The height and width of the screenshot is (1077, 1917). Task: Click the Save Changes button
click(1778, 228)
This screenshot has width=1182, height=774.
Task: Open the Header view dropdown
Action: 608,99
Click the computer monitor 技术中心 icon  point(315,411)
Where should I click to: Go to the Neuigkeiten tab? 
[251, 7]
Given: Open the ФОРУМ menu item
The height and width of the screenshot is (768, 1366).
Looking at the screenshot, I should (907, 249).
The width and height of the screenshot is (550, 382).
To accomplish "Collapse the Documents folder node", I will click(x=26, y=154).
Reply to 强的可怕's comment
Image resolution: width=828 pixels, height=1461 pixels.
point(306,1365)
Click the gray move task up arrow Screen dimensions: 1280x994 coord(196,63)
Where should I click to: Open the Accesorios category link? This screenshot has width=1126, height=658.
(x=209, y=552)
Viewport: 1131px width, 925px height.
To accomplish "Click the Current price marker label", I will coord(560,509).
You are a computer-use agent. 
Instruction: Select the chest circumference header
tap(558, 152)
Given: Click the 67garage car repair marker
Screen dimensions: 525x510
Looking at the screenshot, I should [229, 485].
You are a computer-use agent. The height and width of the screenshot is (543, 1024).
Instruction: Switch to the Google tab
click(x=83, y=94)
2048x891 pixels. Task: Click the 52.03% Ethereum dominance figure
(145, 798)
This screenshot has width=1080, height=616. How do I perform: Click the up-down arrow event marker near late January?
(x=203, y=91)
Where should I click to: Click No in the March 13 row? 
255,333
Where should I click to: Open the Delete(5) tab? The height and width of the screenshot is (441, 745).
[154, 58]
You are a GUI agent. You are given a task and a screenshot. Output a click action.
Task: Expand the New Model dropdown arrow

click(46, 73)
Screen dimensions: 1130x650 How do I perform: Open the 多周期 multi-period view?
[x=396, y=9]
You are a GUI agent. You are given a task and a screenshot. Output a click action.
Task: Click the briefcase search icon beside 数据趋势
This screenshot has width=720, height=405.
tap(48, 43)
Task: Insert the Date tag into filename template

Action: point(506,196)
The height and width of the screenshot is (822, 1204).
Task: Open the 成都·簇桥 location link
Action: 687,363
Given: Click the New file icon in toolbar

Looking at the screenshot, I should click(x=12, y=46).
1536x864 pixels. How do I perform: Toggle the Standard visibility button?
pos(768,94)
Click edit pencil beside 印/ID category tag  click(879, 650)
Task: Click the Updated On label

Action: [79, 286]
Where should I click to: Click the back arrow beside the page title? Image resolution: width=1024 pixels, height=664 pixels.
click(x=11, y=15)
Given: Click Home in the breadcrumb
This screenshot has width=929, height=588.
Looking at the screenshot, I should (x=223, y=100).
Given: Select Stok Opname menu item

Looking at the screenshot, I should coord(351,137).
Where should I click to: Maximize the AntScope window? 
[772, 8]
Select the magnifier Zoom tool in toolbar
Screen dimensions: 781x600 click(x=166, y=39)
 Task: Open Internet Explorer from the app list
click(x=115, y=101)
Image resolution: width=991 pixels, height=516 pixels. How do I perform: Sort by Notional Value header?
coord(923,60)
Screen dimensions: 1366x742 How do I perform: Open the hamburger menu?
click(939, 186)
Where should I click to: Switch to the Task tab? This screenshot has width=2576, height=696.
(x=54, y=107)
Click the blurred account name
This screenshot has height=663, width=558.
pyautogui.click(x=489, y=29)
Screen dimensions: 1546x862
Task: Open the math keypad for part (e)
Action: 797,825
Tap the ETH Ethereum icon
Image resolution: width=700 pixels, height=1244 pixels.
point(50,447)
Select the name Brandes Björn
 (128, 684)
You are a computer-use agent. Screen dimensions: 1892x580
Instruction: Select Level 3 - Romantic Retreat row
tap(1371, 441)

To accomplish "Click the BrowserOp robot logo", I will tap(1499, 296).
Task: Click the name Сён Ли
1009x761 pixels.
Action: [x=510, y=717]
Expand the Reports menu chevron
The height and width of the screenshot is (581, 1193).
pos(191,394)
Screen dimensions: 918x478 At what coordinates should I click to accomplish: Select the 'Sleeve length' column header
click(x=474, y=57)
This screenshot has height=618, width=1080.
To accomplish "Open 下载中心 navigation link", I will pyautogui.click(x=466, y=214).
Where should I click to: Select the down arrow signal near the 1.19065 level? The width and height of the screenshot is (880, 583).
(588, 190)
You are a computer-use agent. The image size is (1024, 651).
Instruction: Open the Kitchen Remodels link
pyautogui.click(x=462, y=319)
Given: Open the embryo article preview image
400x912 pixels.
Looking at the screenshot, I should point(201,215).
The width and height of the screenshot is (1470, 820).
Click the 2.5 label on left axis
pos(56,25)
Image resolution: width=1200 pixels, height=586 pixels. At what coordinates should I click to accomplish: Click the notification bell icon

## The task
Retype the listing above without a single difference.

## Output of the task
The height and width of the screenshot is (1077, 1917). Task: Click the Save Changes button
click(1778, 228)
This screenshot has width=1182, height=774.
Task: Open the Header view dropdown
Action: 608,99
Click the computer monitor 技术中心 icon  point(315,411)
Where should I click to: Go to the Neuigkeiten tab? 
[251, 7]
Given: Open the ФОРУМ menu item
The height and width of the screenshot is (768, 1366).
Looking at the screenshot, I should (907, 249).
The width and height of the screenshot is (550, 382).
To accomplish "Collapse the Documents folder node", I will click(x=26, y=154).
Reply to 强的可怕's comment
Image resolution: width=828 pixels, height=1461 pixels.
point(306,1365)
Click the gray move task up arrow Screen dimensions: 1280x994 coord(196,63)
Where should I click to: Open the Accesorios category link? This screenshot has width=1126, height=658.
(x=209, y=552)
Viewport: 1131px width, 925px height.
To accomplish "Click the Current price marker label", I will coord(560,509).
You are a computer-use agent. 
Instruction: Select the chest circumference header
tap(558, 152)
Given: Click the 67garage car repair marker
Screen dimensions: 525x510
Looking at the screenshot, I should [229, 485].
You are a computer-use agent. The height and width of the screenshot is (543, 1024).
Instruction: Switch to the Google tab
click(x=83, y=94)
2048x891 pixels. Task: Click the 52.03% Ethereum dominance figure
(145, 798)
This screenshot has width=1080, height=616. How do I perform: Click the up-down arrow event marker near late January?
(x=203, y=91)
Where should I click to: Click No in the March 13 row? 
255,333
Where should I click to: Open the Delete(5) tab? The height and width of the screenshot is (441, 745).
[154, 58]
You are a GUI agent. You are given a task and a screenshot. Output a click action.
Task: Expand the New Model dropdown arrow

click(46, 73)
Screen dimensions: 1130x650 How do I perform: Open the 多周期 multi-period view?
[x=396, y=9]
You are a GUI agent. You are given a task and a screenshot. Output a click action.
Task: Click the briefcase search icon beside 数据趋势
This screenshot has width=720, height=405.
tap(48, 43)
Task: Insert the Date tag into filename template

Action: point(506,196)
The height and width of the screenshot is (822, 1204).
Task: Open the 成都·簇桥 location link
Action: 687,363
Given: Click the New file icon in toolbar

Looking at the screenshot, I should click(x=12, y=46).
1536x864 pixels. How do I perform: Toggle the Standard visibility button?
pos(768,94)
Click edit pencil beside 印/ID category tag  click(879, 650)
Task: Click the Updated On label

Action: [79, 286]
Where should I click to: Click the back arrow beside the page title? Image resolution: width=1024 pixels, height=664 pixels.
click(x=11, y=15)
Given: Click Home in the breadcrumb
This screenshot has width=929, height=588.
Looking at the screenshot, I should (x=223, y=100).
Given: Select Stok Opname menu item

Looking at the screenshot, I should coord(351,137).
Where should I click to: Maximize the AntScope window? 
[772, 8]
Select the magnifier Zoom tool in toolbar
Screen dimensions: 781x600 click(x=166, y=39)
 Task: Open Internet Explorer from the app list
click(x=115, y=101)
Image resolution: width=991 pixels, height=516 pixels. How do I perform: Sort by Notional Value header?
coord(923,60)
Screen dimensions: 1366x742 How do I perform: Open the hamburger menu?
click(939, 186)
Where should I click to: Switch to the Task tab? This screenshot has width=2576, height=696.
(x=54, y=107)
Click the blurred account name
This screenshot has height=663, width=558.
pyautogui.click(x=489, y=29)
Screen dimensions: 1546x862
Task: Open the math keypad for part (e)
Action: 797,825
Tap the ETH Ethereum icon
Image resolution: width=700 pixels, height=1244 pixels.
point(50,447)
Select the name Brandes Björn
 (128, 684)
You are a computer-use agent. Screen dimensions: 1892x580
Instruction: Select Level 3 - Romantic Retreat row
tap(1371, 441)

To accomplish "Click the BrowserOp robot logo", I will tap(1499, 296).
Task: Click the name Сён Ли
1009x761 pixels.
Action: [x=510, y=717]
Expand the Reports menu chevron
The height and width of the screenshot is (581, 1193).
pos(191,394)
Screen dimensions: 918x478 At what coordinates should I click to accomplish: Select the 'Sleeve length' column header
click(x=474, y=57)
This screenshot has height=618, width=1080.
To accomplish "Open 下载中心 navigation link", I will pyautogui.click(x=466, y=214).
Where should I click to: Select the down arrow signal near the 1.19065 level? The width and height of the screenshot is (880, 583).
(588, 190)
You are a computer-use agent. The image size is (1024, 651).
Instruction: Open the Kitchen Remodels link
pyautogui.click(x=462, y=319)
Given: Open the embryo article preview image
400x912 pixels.
Looking at the screenshot, I should point(201,215).
The width and height of the screenshot is (1470, 820).
Click the 2.5 label on left axis
pos(56,25)
Image resolution: width=1200 pixels, height=586 pixels. At what coordinates should I click to accomplish: Click the notification bell icon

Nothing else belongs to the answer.